§ **Written exercise**: Could you copy these lines word for word, starting at the line containing "Share the Completion vs enrolment rate card" and ending at the line containing "Tap the FIL/USDT -1% badge", with both of those lines included?
>> Begin Materials provided
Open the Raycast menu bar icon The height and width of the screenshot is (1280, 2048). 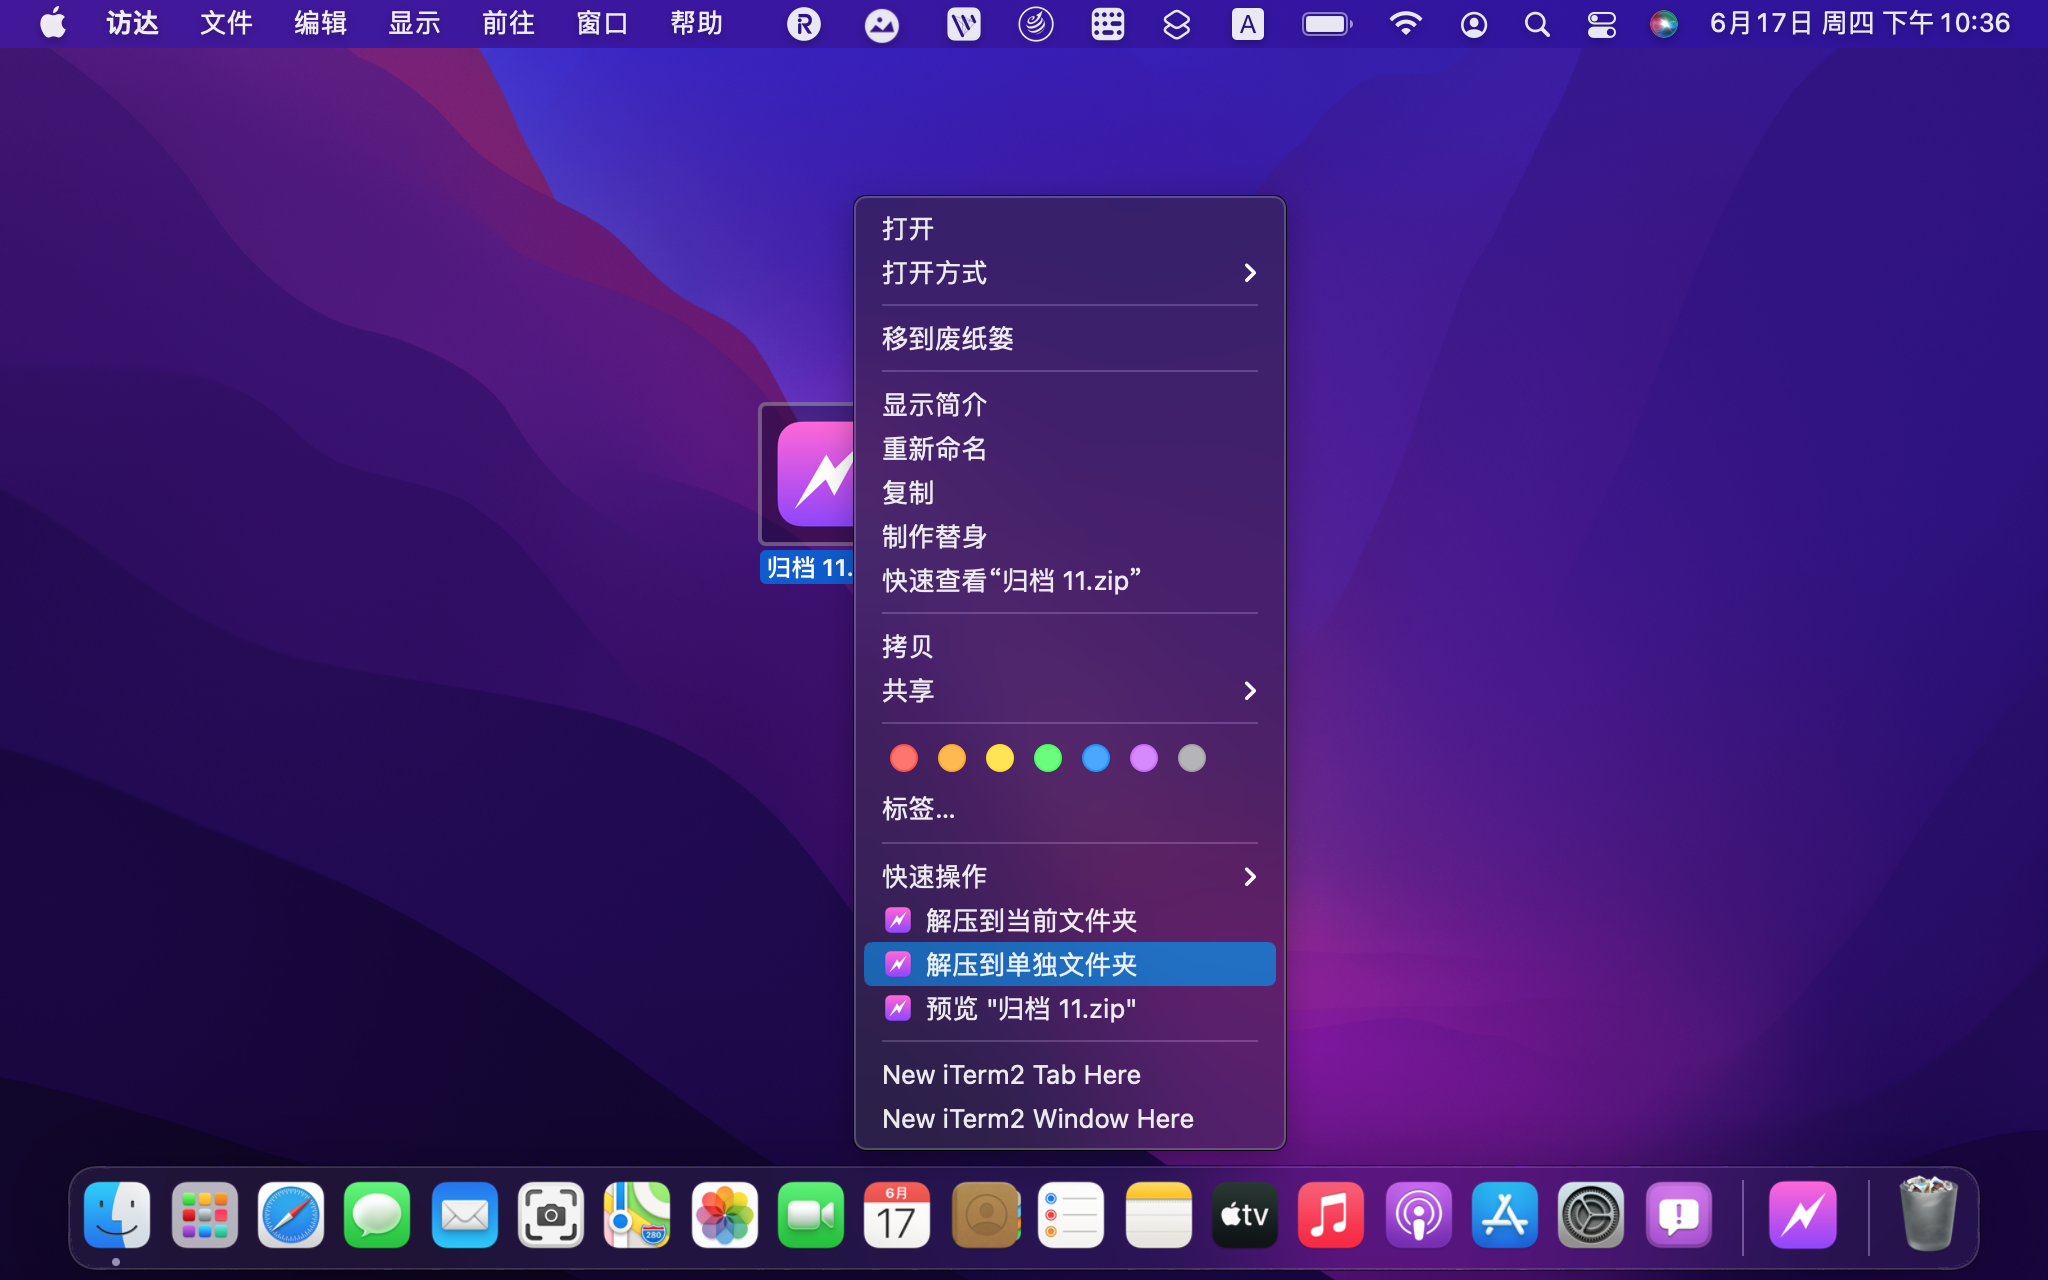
>> End Materials provided
>> Begin Materials provided
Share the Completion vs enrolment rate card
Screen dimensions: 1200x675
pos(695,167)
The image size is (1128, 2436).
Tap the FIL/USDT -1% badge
>> End Materials provided
§ **Result**:
Share the Completion vs enrolment rate card
Screen dimensions: 1200x675
pos(695,167)
The image size is (1128, 2436).
Tap the FIL/USDT -1% badge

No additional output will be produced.